Impact of India’s 18/25 cap on indemnities in cross-border M&A transactions

Nov 27, 2017

It is commonplace in global M&A deals for buyers and sellers to strongly negotiate the seller’s indemnity obligations, and many a times, unsatisfactory seller indemnities result in deals not going through.  Effective May 20, 2016, the Reserve Bank of India (the “RBI”) amended India’s foreign exchange regulations (the “FEMA Regulations”), and imposed a requirement to obtain prior RBI approval if an Indian seller’s indemnity obligations to a foreign acquirer (and vice versa) exceeded the newly prescribed limits.

Pursuant to this amendment, only twenty-five percent (25%) of the total consideration can be paid by a buyer to the seller on a deferred basis up to a period of eighteen (18) months from the date of the transfer agreement.  If more than twenty-five percent (25%) of the total consideration is sought to be deferred or any amount of consideration is sought to be deferred beyond a period of eighteen (18) months from the date of the transfer agreement, then prior RBI approval is required.  Subject to the foregoing restrictions, the deferred consideration can be housed in an escrow arrangement between the buyer and the seller.  Further, only if the full purchase consideration has been paid by the buyer to the seller, the seller may give an indemnity in an amount not exceeding twenty-five percent (25%) of the total consideration for a period not exceeding eighteen (18) months from the date of payment of the full consideration.

To simplify this:

  1. Consideration can be deferred only up to twenty-five percent (25%) and for a period of eighteen (18) months from the date of the transfer agreement.
  2. Only if the full consideration is paid, the seller can give an indemnity not to exceed twenty-five percent (25%) of the total consideration and for a period eighteen (18) months from the date of payment of the full consideration.

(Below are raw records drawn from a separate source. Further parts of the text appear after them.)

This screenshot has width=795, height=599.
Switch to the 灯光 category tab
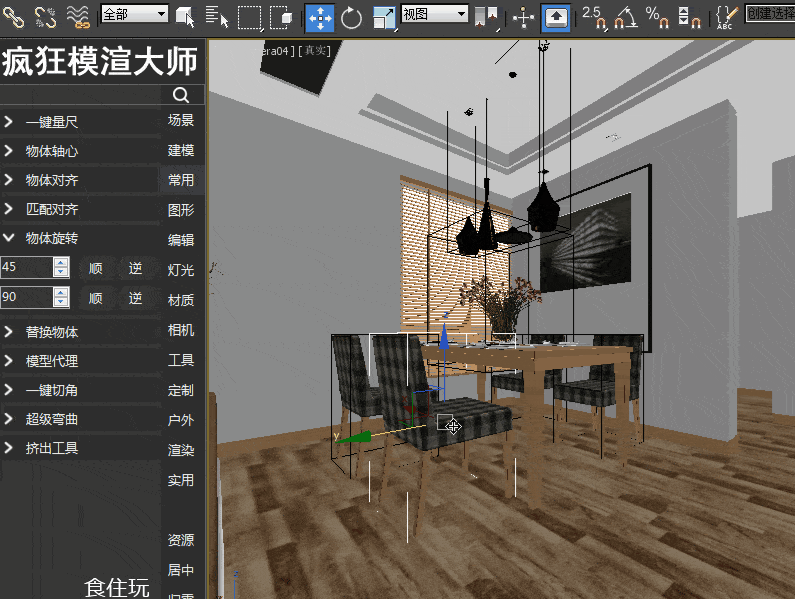(x=181, y=270)
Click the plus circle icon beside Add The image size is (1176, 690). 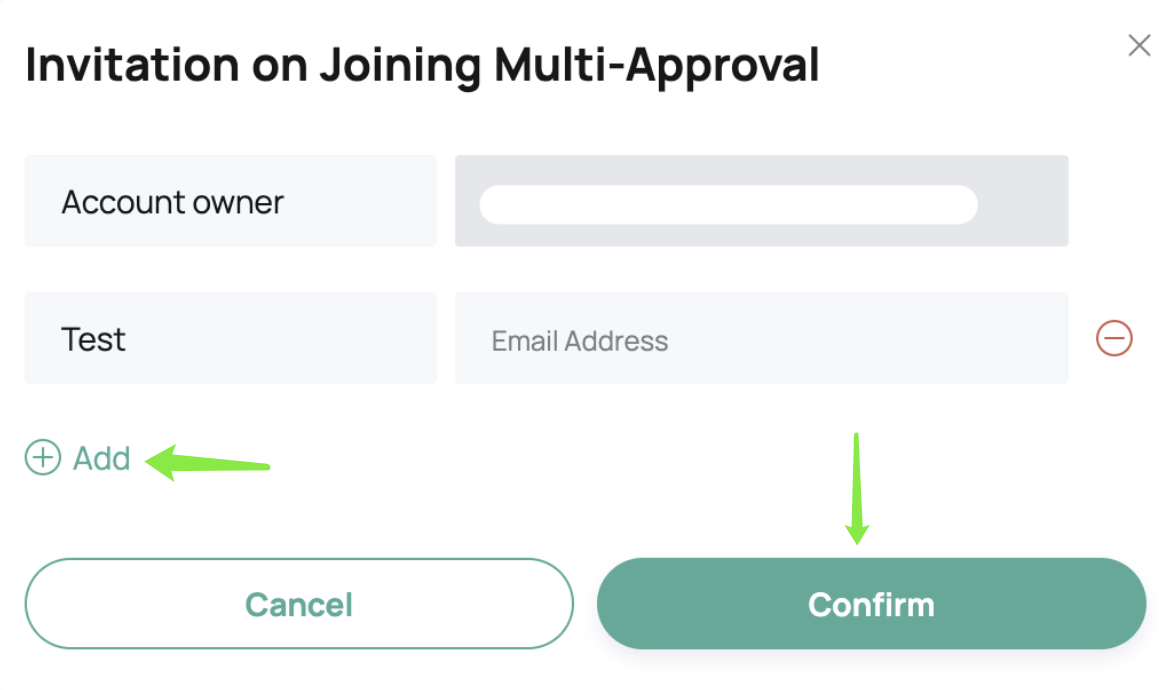[43, 458]
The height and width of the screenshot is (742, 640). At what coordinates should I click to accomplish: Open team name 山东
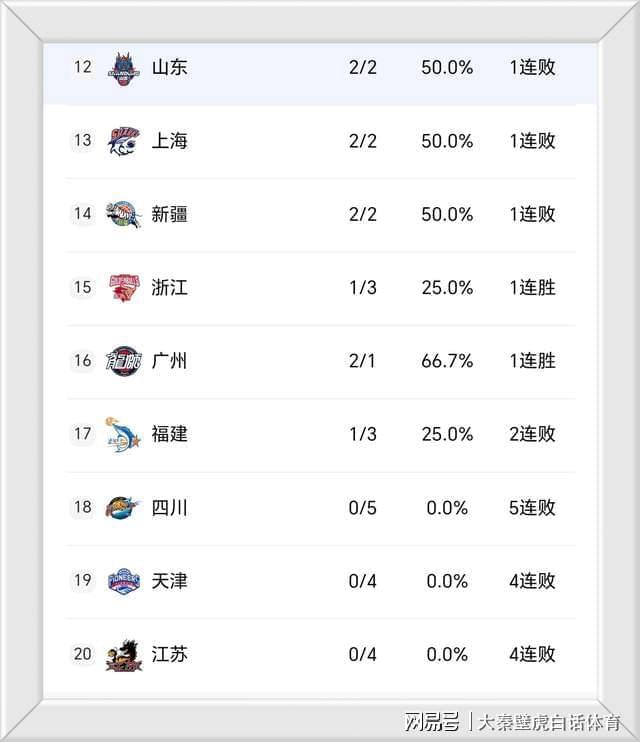[x=169, y=68]
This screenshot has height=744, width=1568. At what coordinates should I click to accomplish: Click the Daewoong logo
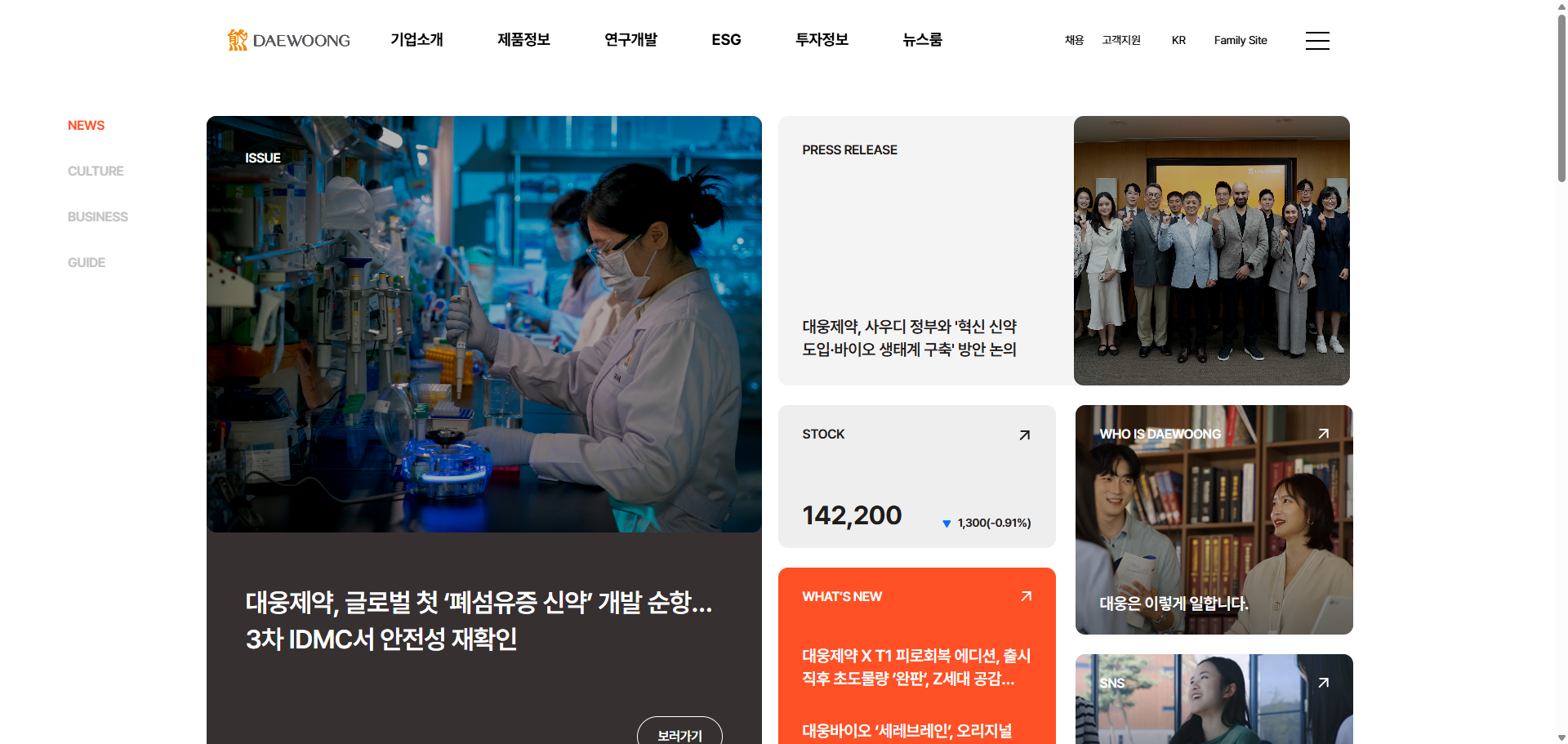[289, 40]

In our experience, the RBI’s approval in a case where either of the foregoing limits for indemnities is exceeded has not been granted. Moreover, there is no clarity on whether the parties should approach the RBI for its approval at the time of signing the definitive agreement (such as a share purchase agreement) or only prior to invocation of the indemnity obligation when making the payment.  However, practically speaking, parties often decide to obtain the RBI’s approval only at the time of invocation of the indemnity obligation in order to facilitate the closure of the deal.  A downside to this approach is that if the RBI does not grant approval for the indemnity payment by the Indian seller, the non-resident buyer may have to rely on other contractual remedies (such as damages) to eventually recover its monies.

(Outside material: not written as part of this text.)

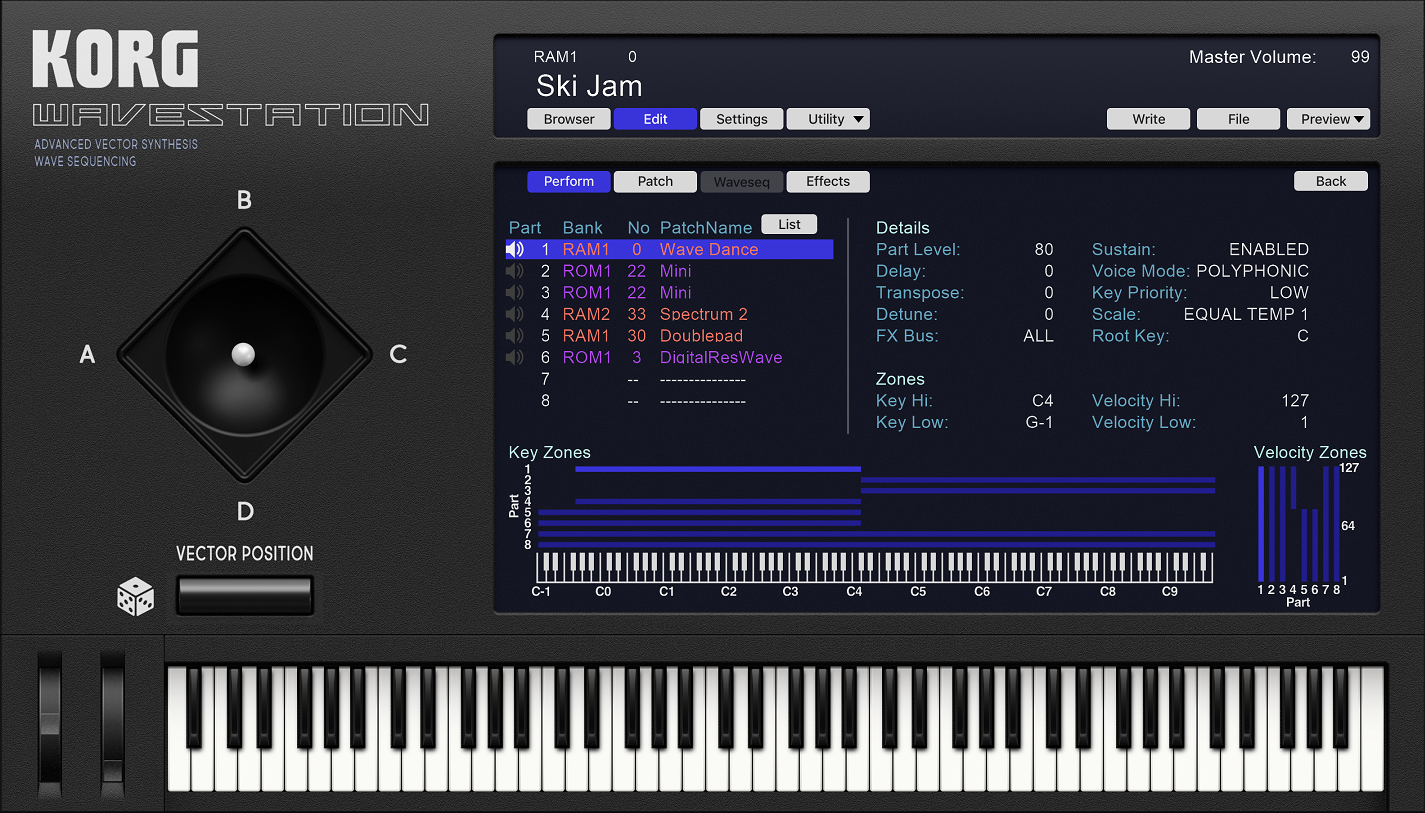Click the dice randomize icon

click(x=135, y=597)
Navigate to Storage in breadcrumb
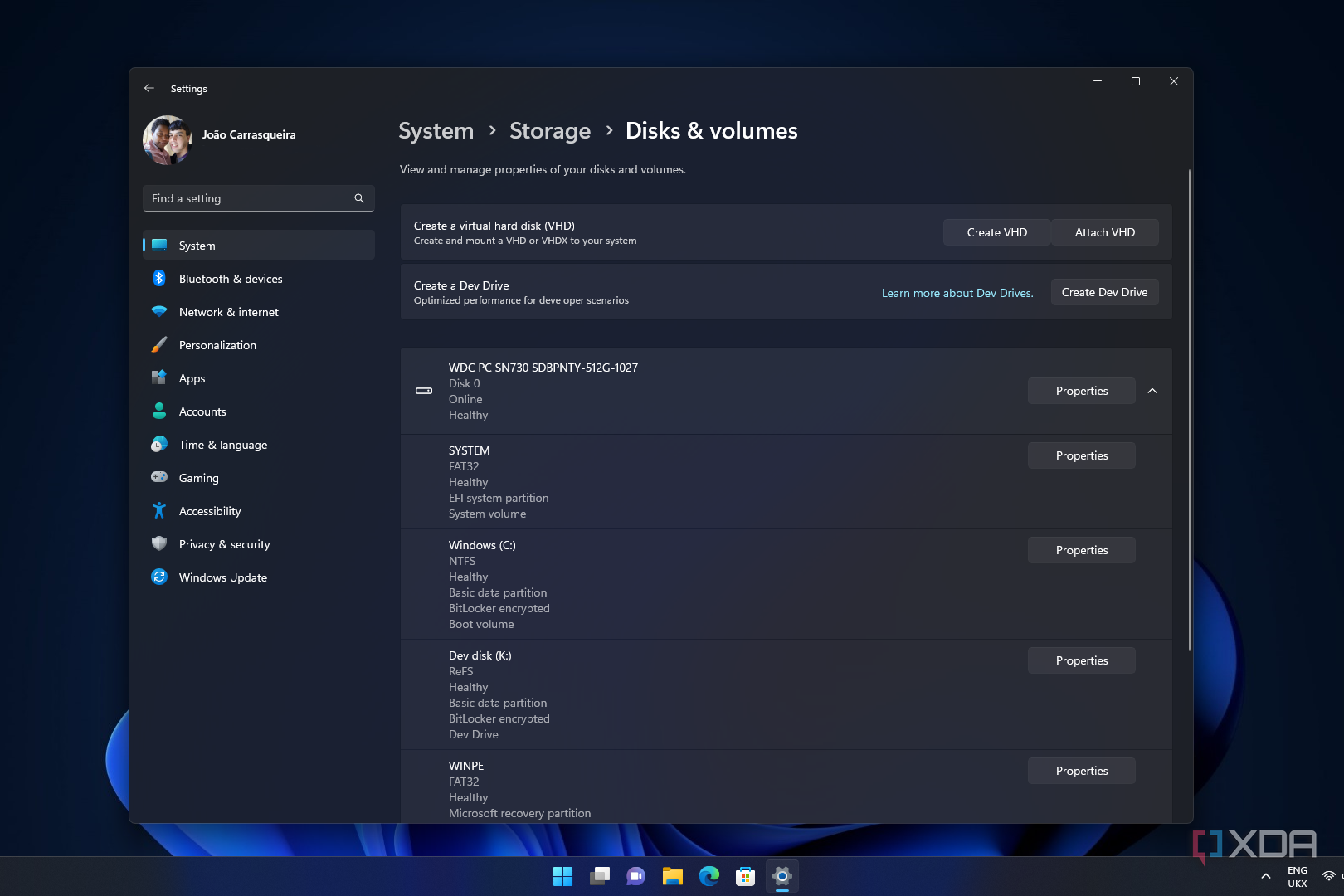Viewport: 1344px width, 896px height. (x=550, y=131)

Prior to this amendment, there was no such restriction on indemnities.  Parties tailor-made indemnity provisions to suit their contractual arrangements on the time limitations, aggregate liability caps, de minimis thresholds and baskets, often linking them to the nature of the representation and warranty (including fundamental representations and warranties), covenants, issues relating to title of shares, tax claims (for which there is a right available to the income-tax authority to look-back up to seven (7) assessment years), etc.).  Accordingly, the contractually agreed cap (both, monetary as well as time) on indemnification could vary from 25% to 100% of the consideration and was generally unlimited for representations relating to title of shares, authority and existence, etc.  Similarly, a time cap of two (2) to three (3) years would be typically imposed, which extended up to the statutory period in case of tax claims and in case of breach of fundamental representations and warranties.

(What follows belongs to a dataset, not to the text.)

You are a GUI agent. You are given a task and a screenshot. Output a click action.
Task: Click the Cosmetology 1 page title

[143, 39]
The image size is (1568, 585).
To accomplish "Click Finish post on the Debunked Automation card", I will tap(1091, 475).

This reduced limit on indemnity of twenty-five percent (25%) of the purchase consideration if paid in full and a time period of eighteen (18) months from the date of payment will certainly leave acquirers exposed, especially if actions for non-compliances or other claims on the target company from the pre-closing period surface after the foregoing indemnity period has run out.   In view of this, the necessity of conducting thorough due diligence on the target (and in certain cases on the seller) before proceeding with the deal has become all the more imperative for the buyer.  Further, it has also become imperative to obtain representations and warranties insurance to safeguard the buyer.  It is also unclear as to why the RBI has included within this amended rule on indemnities in a share purchase transaction between a resident buyer and a non-resident seller, because as per the FEMA Regulations a resident buyer can purchase shares of an Indian company from a non-resident seller for a consideration which is below the fair market value.  Moreover, with respect to deferment of payment by a resident buyer, previously, no RBI approval was needed for a deferment clause in a share sale agreement between a non-resident seller and a resident buyer.  Therefore, adding something like this in the FEMA Regulations makes little sense.

India’s foreign exchange reserves are at US$399.29 billion as on November 10, 2017, which shows that India has increased its foreign exchange reserves significantly.  However, in order to make India an even more favoured destination for foreign investments, it is high time that the Indian government stops micromanaging contractual relationships between parties and lets business make its own decisions.  If revoking this rule is not feasible, the RBI should certainly consider making exceptions and provide for increased indemnity periods for breach of fundamental issues, environmental matters, and tax and employment claims.  Otherwise, parties will have to come up with unnecessary workarounds, which will have a significant adverse impact on the deal making process in India for investors.